Lili jouait-elle encore ? Bénédicte ne l’a plus revue depuis la disparition de Samuel. À l’époque, elle voulait faire carrière. Elle en était bien capable. « Capable du pire et du meilleur ! » avait dit Jean à son sujet. Bénédicte sursaute. Que vient faire Jean dans cette histoire ? Il ne faisait pas partie du groupe des musiciens. Et Lili n’était sûrement pas son genre.

Elle fronce les sourcils. Pourquoi pense-t-elle à Jean à propos de Lili ? Cela n’a aucun sens. Les cheveux courts auraient-ils le pouvoir de rafraîchir la mémoire ? Un souvenir lui revient avec un goût de larmes. C’était quelques jours après la disparition de Samuel, les gendarmes étaient venus chez elle à la recherche de suspects qu’on aurait vu rôder dans le coin. Lili les accompagnait, fière de participer à la chasse aux traitres de la patrie. Jean, arborait un uniforme flambant neuf qui le faisait paraître encore plus adolescent malgré la fine moustache qui couronnait sa lèvre supérieure. C’était la fin de la guerre. Onze ans déjà. L’âge de Théo.

À cette époque, les cheveux se portaient courts, aussi.


Théo plisse les paupières. D’ici elle est invisible, mais il perçoit sa présence. Entre la grève et la falaise, assoupie derrière les herbes, elle respire sans bruit à l’ombre d’un vieux figuier. Elle l’attend. Pour tout le monde, c’est une baraque à l’abandon dont il ne reste que des ruines. Pour Théo, c’est un sanctuaire. Il lui a donné un nom : la tanière. Un frisson le parcourt en voyant un couple de tourterelles s’enfuir en protestant et les herbes s’écraser comme lorsque le vent, d’une pichenette, les couche sur le sable. Il n’y a pourtant pas de vent aujourd’hui. Un animal ? Cette bête dont tout le monde parle ? Celle qui troue le ventre des poules et des chiens ? Je t’interdis d’aller là-bas ! Tu sais que c’est dangereux ! Théo cligne des yeux avec un mouvement imperceptible des épaules. Il avancera sans faire de bruit et courra vite, s’il le faut.

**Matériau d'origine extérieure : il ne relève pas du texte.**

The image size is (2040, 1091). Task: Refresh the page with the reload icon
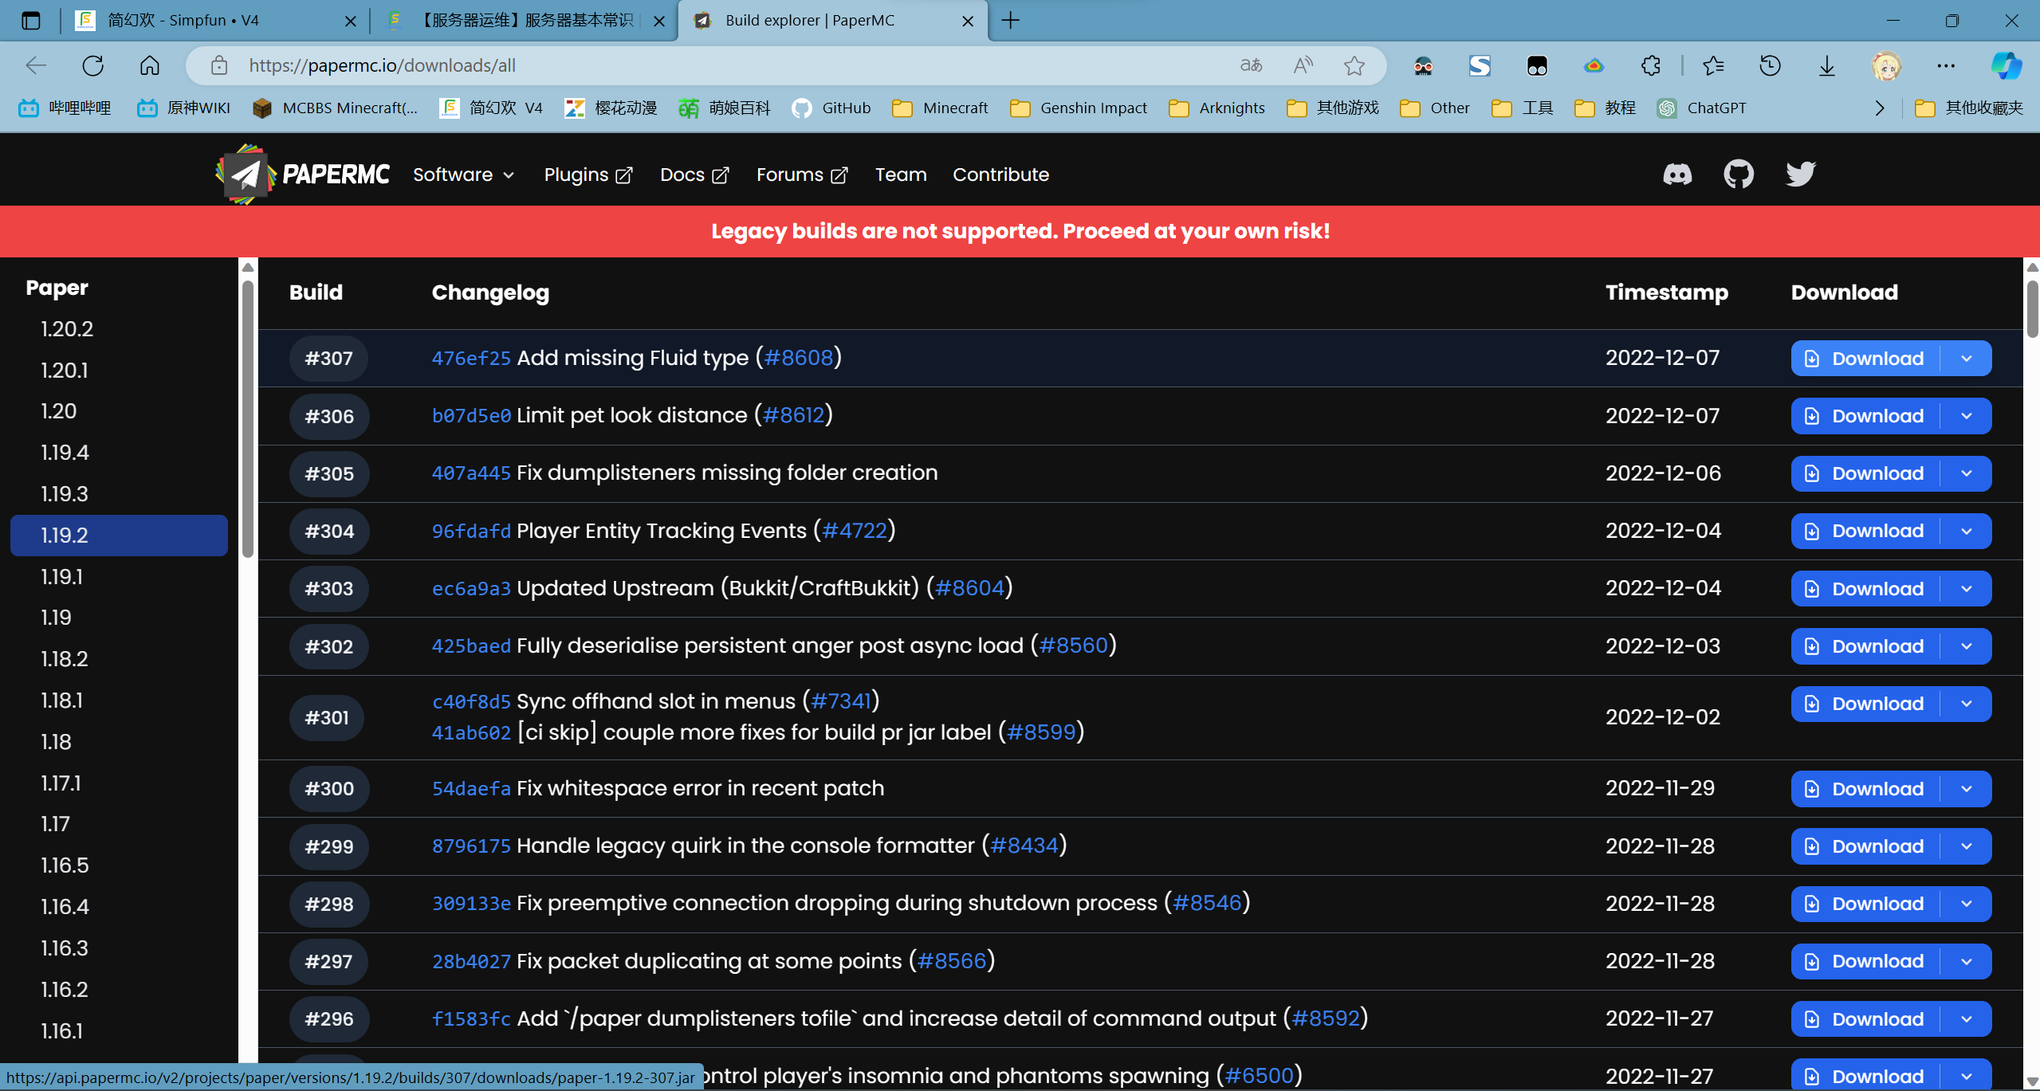coord(93,66)
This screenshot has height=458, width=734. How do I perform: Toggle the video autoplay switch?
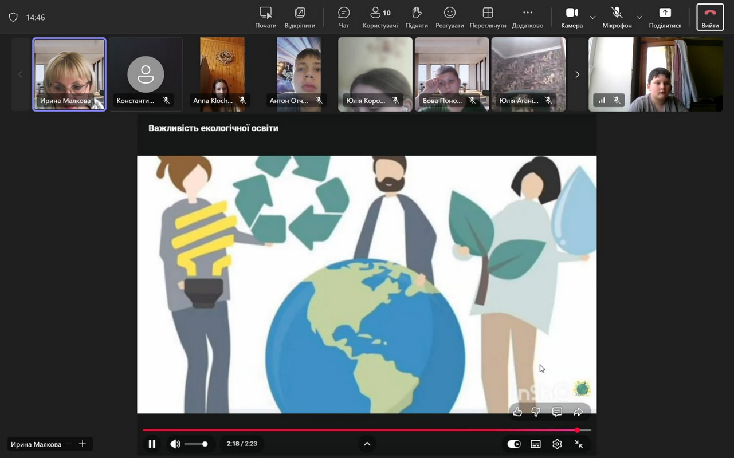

Bénédicte enfile sa robe bleue à col Claudine qui lui donne un air sage. Elle date de quelques années, mais lui va encore. Elle s’observe dans le miroir. Que pensera Théo de sa coupe de cheveux ? Comment réagira-t-il devant Jean, cet inconnu qu’il ne connaît que de nom ? Cet homme qui aurait pu être son père si la vie ne s’était pas amusée à brouiller les cartes.

Elle quitte la maison après avoir déposé la clé sous le pot de romarin et grimpe la côte qui rejoint la grande route. Elle fait signe au bus. Par la fenêtre, elle aperçoit les ouvriers, armés de tronçonneuses, découper les oliviers morts de froid dans un vrombissement assourdissant. Derrière eux, les tractopelles arrachent les souches, de la taille d’une table de bistrot, vieilles, pour certaines, de plusieurs siècles. Bientôt les vignobles occuperont leur place. Toute mort entraîne une renaissance. Elle y croit. Il ne peut en être autrement.


***


Les hommes de la brigade de gendarmerie sont réunis autour de Jean et de Dubois. La bête occupe tous les esprits.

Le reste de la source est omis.